EXCLUSIVE: Caffrey’s sights set on the Crimson

Joey Caffrey has done nothing but excel in all parts of the game during his four years at Choate Rosemary Hall, whether it be be scoring goals in the clutch or exemplifying defensive grit. Any time his stick touched the puck, he seemed to be changing the game.

This past fall, he amassed an incredible 26 goals and 17 assists in 30 games with the U18 Tier 1 Springfield Rifles. His 43 points led him to the title of leading scorer in the prestigious U18 Mass Midget Selects League. That same nose for goal was on display this past season at Choate as well.

His ability to pull the puck in close and maneuver through tight competition has rewarded him with plenty of D1 attention. However, Harvard has won over Caffrey. There, he will be joining past Founder League athletes in Avon Old Farms’ Greg Gozzo, and Hotchkiss’ Petr Placek. The New Jersey native had known from the very beginning of the commitment process that he wanted to become a Harvard Crimson.

“For me, the chance to play hockey at Harvard is a dream come true. Athletically and academically, I feel like it will offer me a great opportunity, and I am looking forward to attending in the fall. When Harvard offered, I knew right away that I wanted to go there. ”

Many hockey players from the Founders League choose to take a year in between high school and college for a year in junior league hockey.
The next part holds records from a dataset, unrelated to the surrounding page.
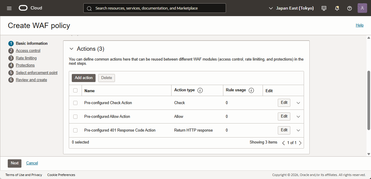This screenshot has width=371, height=179.
Task: Go to next page of actions table
Action: [x=300, y=143]
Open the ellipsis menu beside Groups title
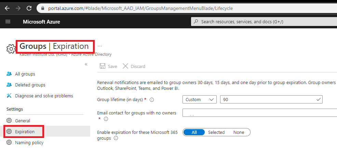This screenshot has height=152, width=337. (100, 45)
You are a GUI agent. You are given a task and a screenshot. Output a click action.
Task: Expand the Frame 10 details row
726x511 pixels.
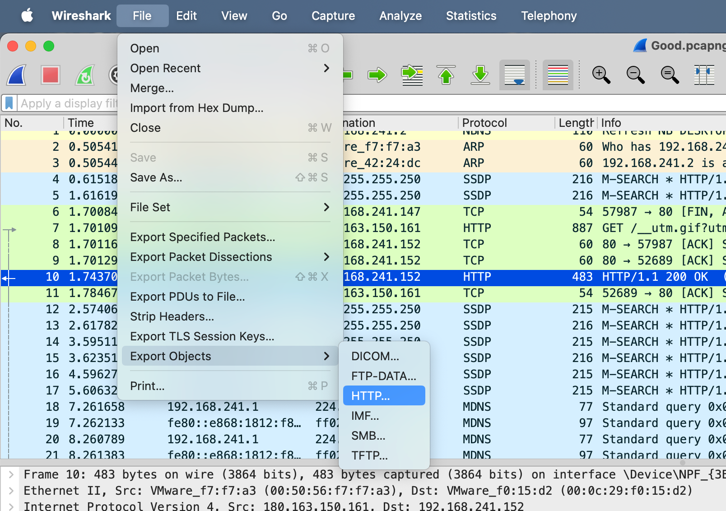click(11, 474)
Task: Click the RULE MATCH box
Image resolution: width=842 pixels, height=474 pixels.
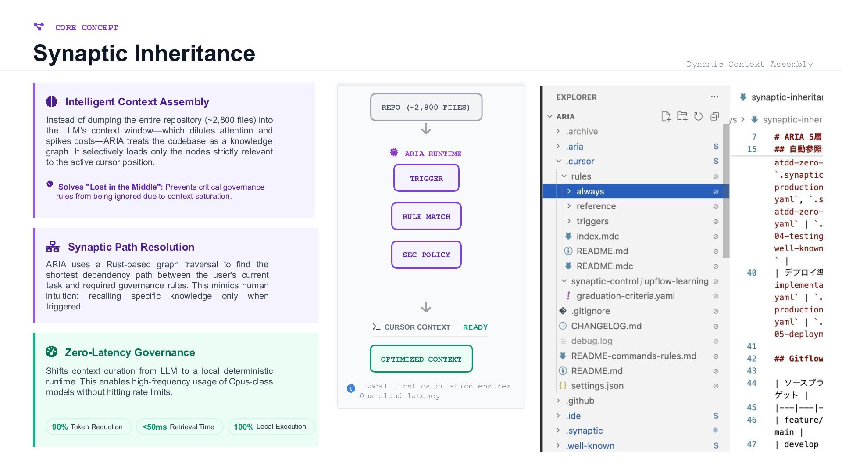Action: (426, 216)
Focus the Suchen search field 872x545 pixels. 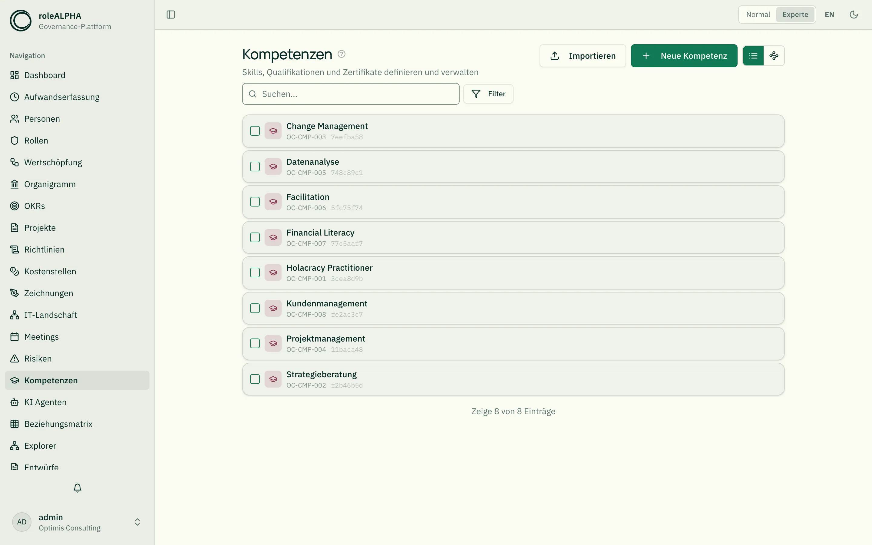(x=351, y=94)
With someone as talented as Caffrey, many wanted to know what his plans were for the fall of next year.

“The plan right now is to jump right in next year. Hopefully, I will be able to contribute to the team as much as possible.”

The Founders League has a rich history of producing D1 athletes and setting student athletes up for the next step in their career. With so much parity within the league, why did he choose Choate instead of another Founders League school?

“For the great hockey tradition and the many other opportunities that it has to offer academically and socially. Choate’s history of success in the Founders League was also something that really impressed me.”

Making the jump from prep school hockey to D1 athletics can look daunting to anyone, especially if they decide to opt out of a junior league. However, Caffrey’s game has matured at an alarming rate, with prep school hockey to thank for that.

Screen Shot 2014-04-29 at 8.46.10 PM

Courtesy of NEPSAC

“Prep-school hockey has taught me a number of lessons that I will carry with me moving into the future; one being that every game is important—especially in the Founders League, which has been very tight for hockey, no points are easy to come by, so it is important that you prepare for every game.”

Now that his hockey career at Choate has come to an end, Caffrey has only looked ahead for the new goals and hardships he will inevitably face in the high level of hockey he will be playing.

“I think my goal is just to contribute as much as possible. My two goals are to work as hard as I can and to help the Harvard hockey team and community as much as possible.”

Highlights from his time at Choate are easy to come by. His career has been one filled with a plentiful amount of unforgettable games and overtime thrillers.

“Our team winning the Lawrenceville Tournament would have to be the highlight of my hockey career at Choate. Our team showed a great effort all throughout the tournament and really showed some perseverance after having the final game go to double overtime. The team really came together and thanks to some great goaltending by Andrew Tucci and a huge overtime goal by Jeremy Germain, we were able to beat Nichols, and I think that is what I will remember the most.”

“I can’t say that I have any regrets. I think it’s safe to say that anyone who gets to play hockey is pretty lucky. I’ve been very fortunate to have gotten to play for some great coaches, and the friends I have made along the way will be cherished forever.”

Harvard finished the 2013-14 season with a 10-17-4 record. Caffrey hopes that his efforts will bring the Crimson back to a winning season and into the NCAA D1 tournament for the first time since 2006.